Belanja Pegawai Bengkulu Sentuh 41 Persen APBD, DPRD Minta Evaluasi Serius

Belanja Pegawai Bengkulu Sentuh 41 Persen APBD, DPRD Minta Evaluasi Serius

TEROPONGPUBLIK.CO.ID <<<>>>  Anggota DPRD Provinsi Bengkulu, Edward Samsi, menyoroti tingginya porsi anggaran belanja pegawai dalam Anggaran Pendapatan dan Belanja Daerah (APBD) Provinsi Bengkulu tahun 2025. Menurutnya, proporsi belanja pegawai kini mencapai 41 persen dari total APBD, jauh melampaui batas ideal yang seharusnya tidak lebih dari 30 persen.
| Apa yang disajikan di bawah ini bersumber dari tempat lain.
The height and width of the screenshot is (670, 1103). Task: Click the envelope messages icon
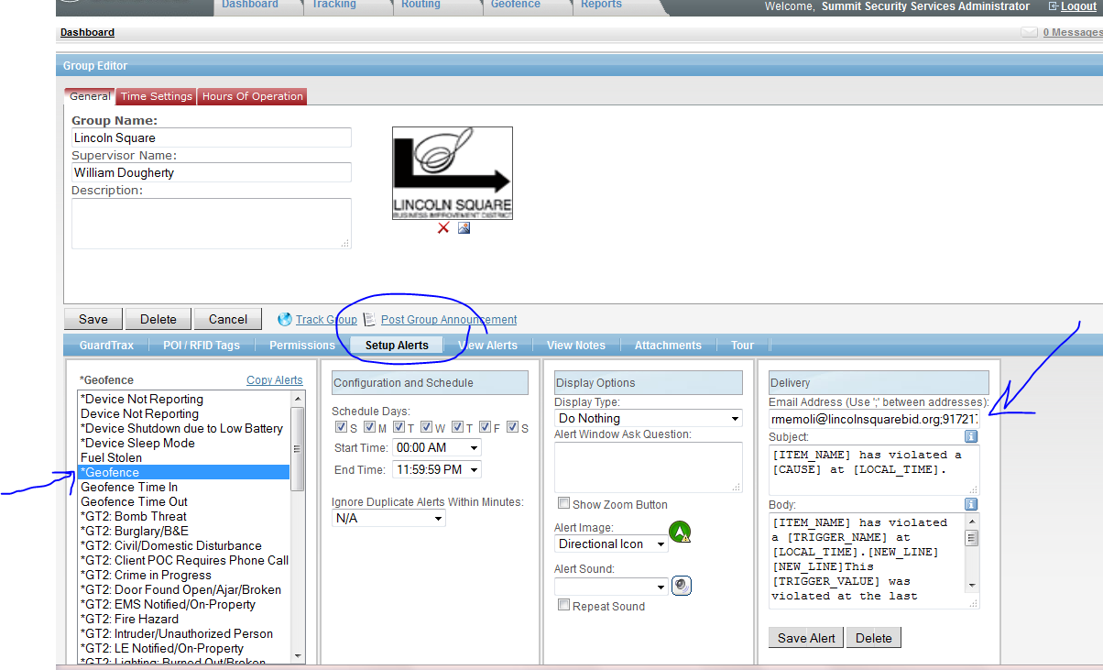tap(1029, 32)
“Angka ini bahkan berpotensi terus bertambah, mengingat adanya pengangkatan Pegawai Pemerintah dengan Perjanjian Kerja (PPPK) di tahun mendatang. Karena itu, belanja pegawai harus segera dievaluasi agar tidak semakin membebani APBD,” kata Edward saat diwawancarai, Sabtu (20/9).

Politisi PDI Perjuangan itu mengingatkan bahwa pemerintah daerah harus mengacu pada amanat Undang-Undang Nomor 1 Tahun 2022 tentang Hubungan Keuangan Pemerintah Pusat dan Daerah (HKPD). Dalam Pasal 146 disebutkan, belanja pegawai wajib ditekan maksimal 30 persen pada tahun 2027. Jika ketentuan itu dilanggar, transfer dana dari pemerintah pusat ke daerah berisiko ditunda atau bahkan dipotong.
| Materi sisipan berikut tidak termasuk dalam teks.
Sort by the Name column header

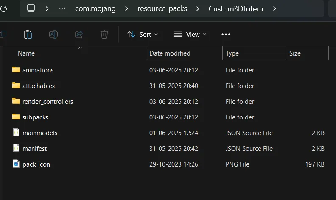click(26, 53)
Menurut Edward, salah satu komponen terbesar dalam belanja pegawai adalah Tambahan Penghasilan Pegawai (TPP) yang nilainya mencapai lebih dari Rp400 miliar. Ia menilai pemberian TPP seharusnya disesuaikan dengan kemampuan fiskal daerah, bukan sekadar mengikuti kebijakan tahun-tahun sebelumnya.

“TPP ini memang penting untuk meningkatkan kinerja aparatur, tapi tetap harus disesuaikan dengan kondisi keuangan daerah. Jangan sampai APBD habis hanya untuk membayar pegawai, sementara program pembangunan yang menyentuh masyarakat justru terbengkalai,” tegasnya.

Selain mengevaluasi TPP, Edward juga mendorong Pemerintah Provinsi Bengkulu melakukan efisiensi struktur birokrasi. Ia menilai jumlah Organisasi Perangkat Daerah (OPD) di Bengkulu yang mencapai lebih dari 40 unit terlalu gemuk dan membebani anggaran, terutama dari sisi belanja pegawai, tunjangan jabatan, hingga biaya operasional.

“Contohnya, Dinas Kimpraswil bisa digabung dengan Dinas PUPR. Tidak perlu banyak OPD, yang penting memiliki sumber daya manusia yang mumpuni dan efektif menjalankan tugas. Bagian Ortala juga harus melakukan kajian beban kerja agar struktur kelembagaan lebih efisien,” ujarnya.

Edward menambahkan, APBD seharusnya diarahkan untuk program prioritas yang menyentuh langsung kebutuhan masyarakat. Saat ini, Pemprov Bengkulu sedang memfokuskan diri pada pengadaan ambulans, peningkatan pelayanan kesehatan, serta pembangunan dan perbaikan infrastruktur.

“Kalau belanja pegawai dibiarkan terus membengkak, maka ruang fiskal untuk program pembangunan akan semakin sempit. Padahal masyarakat sangat menunggu realisasi program yang manfaatnya bisa dirasakan langsung,” katanya.

Lebih lanjut, Edward mengakui kebijakan pengetatan belanja pegawai bukanlah langkah populer di kalangan aparatur. Namun, menurutnya, keputusan itu tetap harus diambil demi kepentingan publik.

“Kebijakan ini memang tidak populis, tetapi saya rasa para pegawai akan bisa memahami. Kondisi keuangan daerah kita tidak besar, jadi belanja pegawai harus ditata ulang agar pembangunan tetap berjalan. Ini demi kepentingan rakyat Bengkulu secara keseluruhan,” pungkasnya.